Questa smemoratezza che si fa spettacolo, vorrà forse raccontare qualcosa che è davvero impalpabile. Questo bellissimo sogno, d’una collina piena di case, e di una casa di prete, inarrivabile e isolata, ma splendidamente aperta sulla valle. Tutti i balconi sulla valle. Un casa cadente, col ballatoio fragile, lontana dagli uomini civili. Questa smemoratezza che s’illumina nei casi in cui non si percepisce fondo di veritá. L’oblio del superfluo. Se non sono io, è l’altro me che gli dà udienza. Un’altra realtà, vera, parallela, in letargo.

Elio Vittorini, e il traforo del Frejus come le Piramidi

imagesIl Sempione strizza l’occhio al Frejus. Una storia di povertà e disoccupazione, intorno al tavolo della stanza da pranzo. Tensione formale, valenze astratte dei personaggi, forme narrative che disegnano condizioni mitiche. Un rigirìo di pensiero che rimanda antelitteram a Stefano D’Arrigo. È provincia il luogo del racconto, il ponte sul Lambro. Ma anche questo lungo e infaticabile interno è provincia, come dire è in ogni tempo. Questione antica, il nonno improduttivo. Chi mangia e pesa nell’economia della casa. La scomparsa eroica dentro il bosco, come gli elefanti che cercano il luogo dove morire. Togliersi dai pensieri quotidiani, morire con dignità. Sarebbe una storia di oggi, con la variante della tivù che racconta pensieri finti, il cibo in scatola già pronto, il benessere elettronico, e l’essenziale, la libertà di esistere diversamente, mangiato dalla noia, la disoccupazione materiale e sentimentale. Una descrizione di paesaggio industriale, diremmmo città. I treni immancabili che corrono sulle rotaie vicino a un bosco, che dà ricordo di cosa si sarebbe se fossimo natura. il binario sommerso dalle ortiche. Guancia appoggiata alla città. Uomini liberi, e non di qualcuno. Non prestidigitatori come nei nostri tempi. I tempi in cui si soffriva la fame, quelli del dopoguerra. I tempi oggi in cui si soffre d’altro.
Nel giro di certi dialoghi, nel cerchio ripetitivo del significato mi sembra rivedere l’ottusità essenziale di certi siciliani tutto dialetto e mani sporche, una ottusa genialità che così pare all’istruito filosofo, ma che non è altro che mente attorcigliata torno torno lo Abc della esistenza.

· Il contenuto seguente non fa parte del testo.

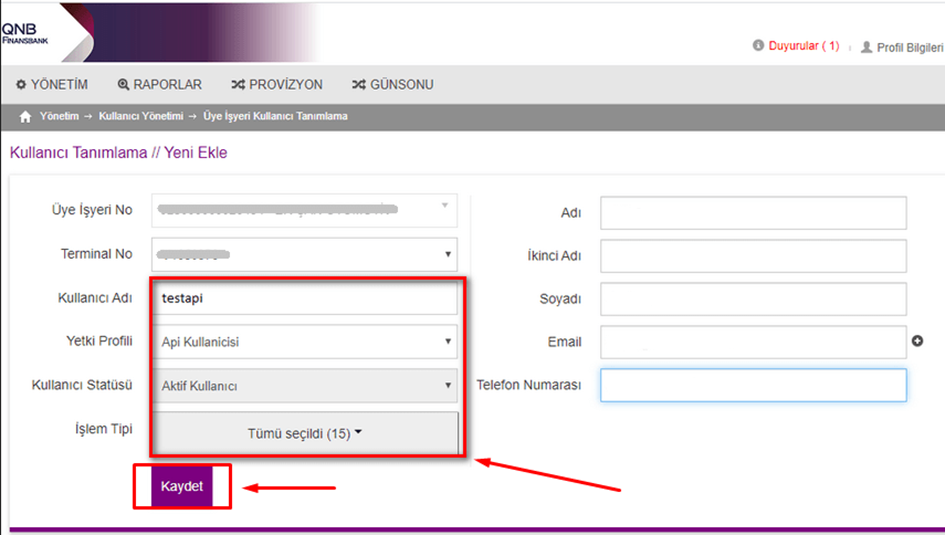Click the Soyadı input field
This screenshot has height=535, width=945.
point(752,299)
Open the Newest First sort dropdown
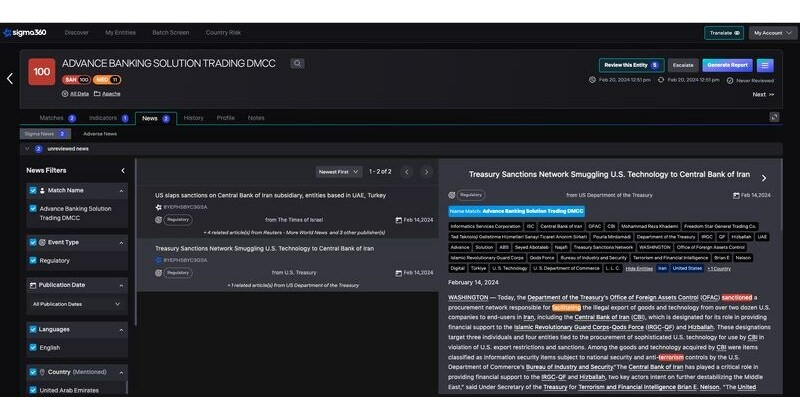The width and height of the screenshot is (800, 419). click(x=339, y=172)
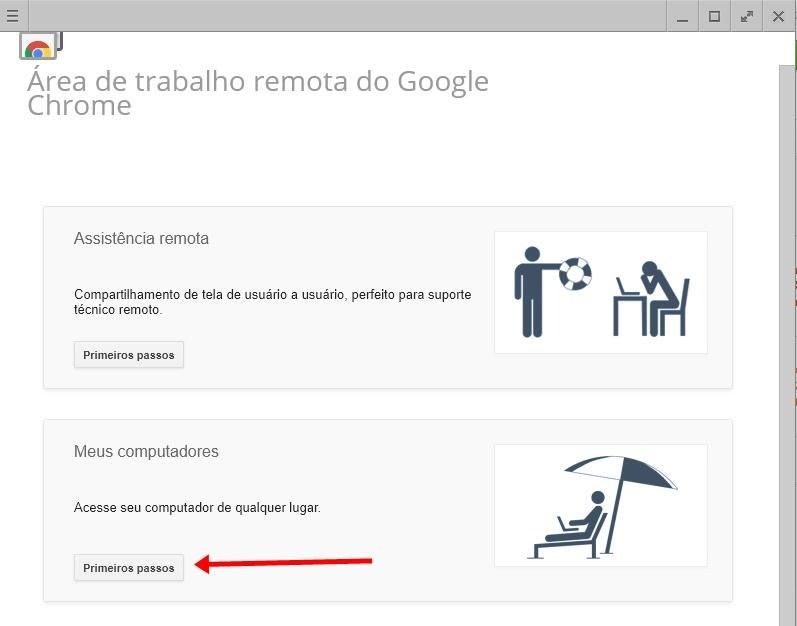Click the standing figure holding the lifebuoy
Image resolution: width=797 pixels, height=626 pixels.
coord(531,291)
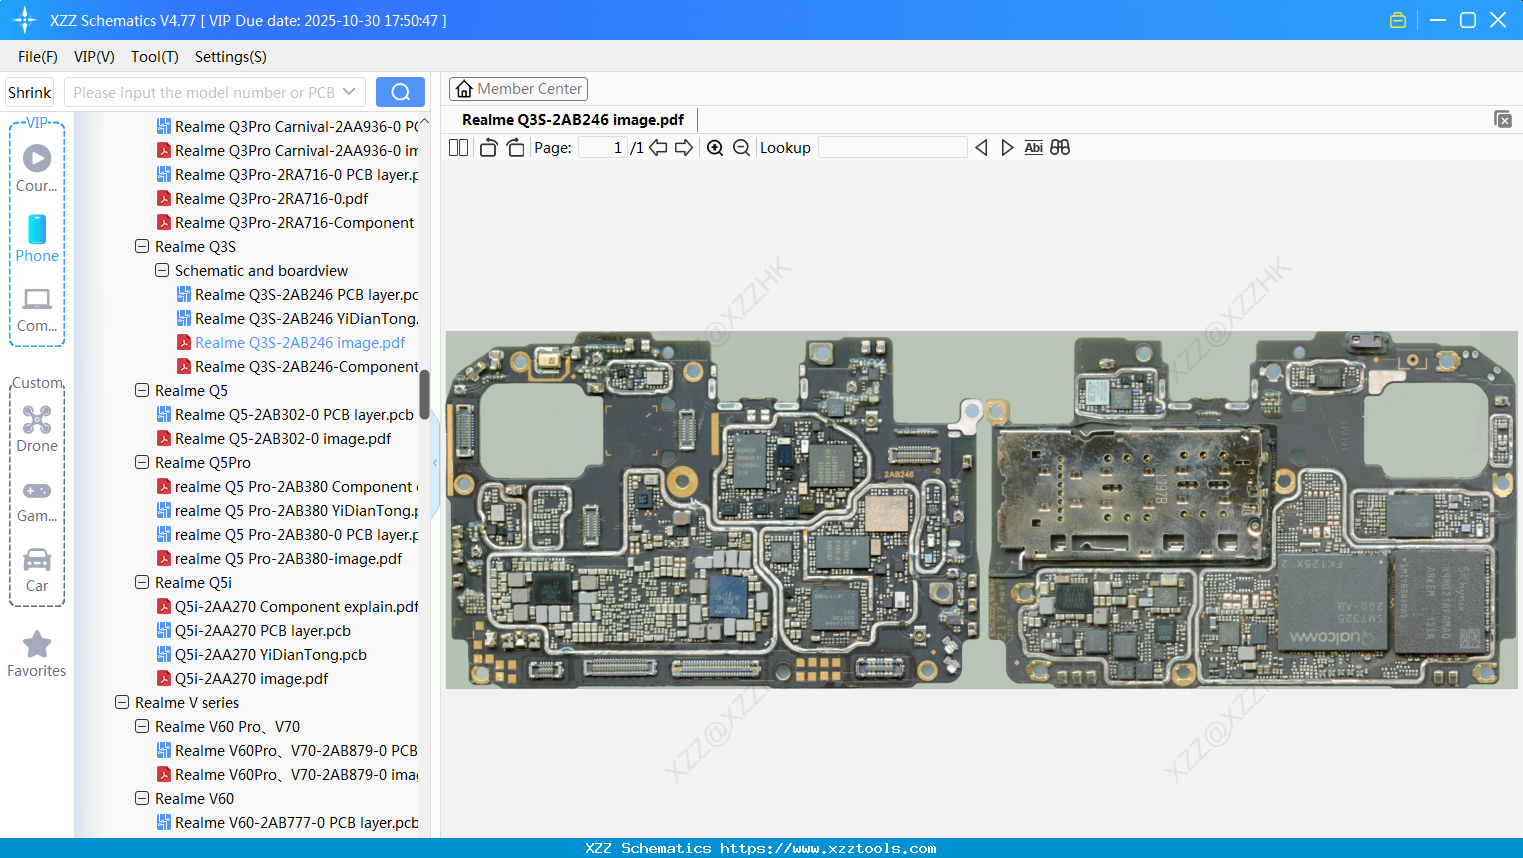This screenshot has width=1523, height=858.
Task: Click the Lookup text input field
Action: [892, 148]
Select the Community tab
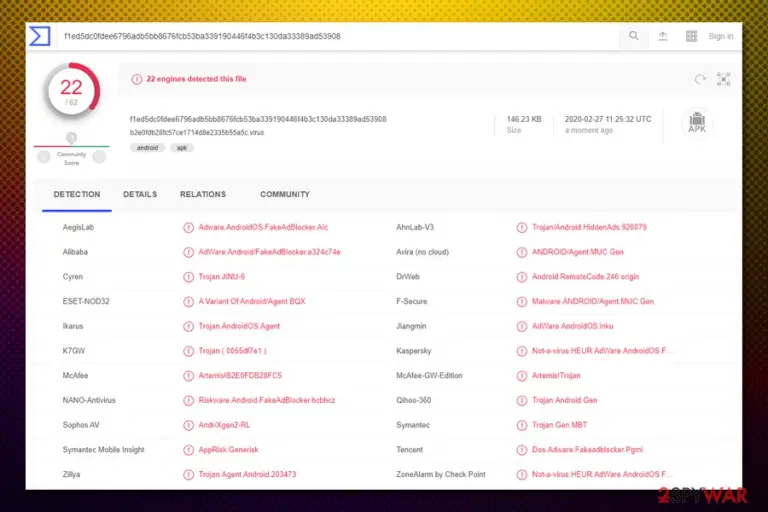768x512 pixels. (285, 195)
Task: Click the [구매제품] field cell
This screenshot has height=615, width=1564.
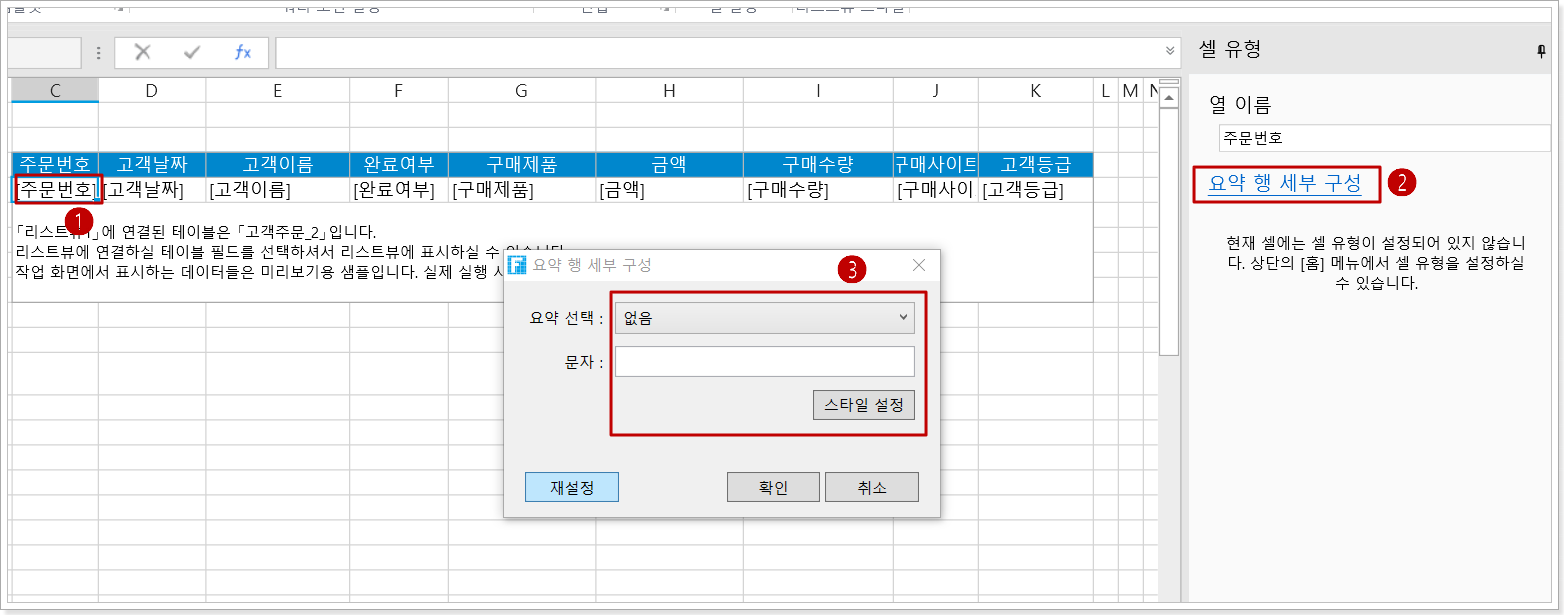Action: click(x=521, y=190)
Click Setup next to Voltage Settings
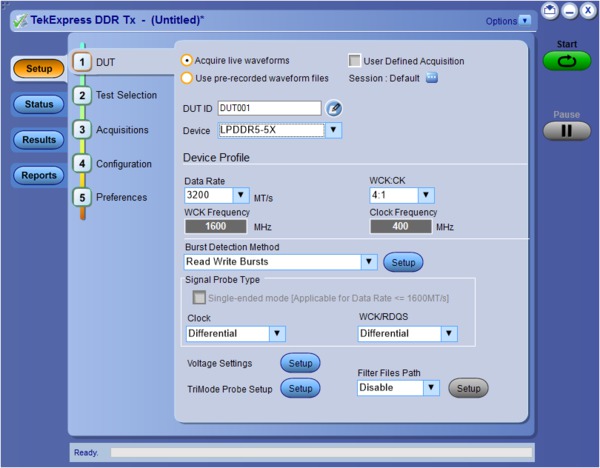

il polacco Maciej della Tomassini

Che bisognerebbe avere il tono, la voce che racconta sarebbe da immaginarsela. In Sangue di cane la protagonista la sentivamo al nostro fianco che ci soffiava un’epica della marginalità, ed era bello, ed era tremendo. Ora il breve racconto è lucido, controllato, parola scritta per bene, pulita pulita. Distacco narrativo. E no, così non piace leggere di marginalitá, vorrei sentire la puzza di alcol e vedere le gambe smagrite di una puttana slava, perché le parole possano essere quelle sbagliate al posto giusto, storpie e muscolose. Questo stare all’erta abbaglia la scrittrice di luce artificiale. La provincia allora si era confusa con capitale d’impero. Preferiamo sempre il sangue e la puzza di sbornia.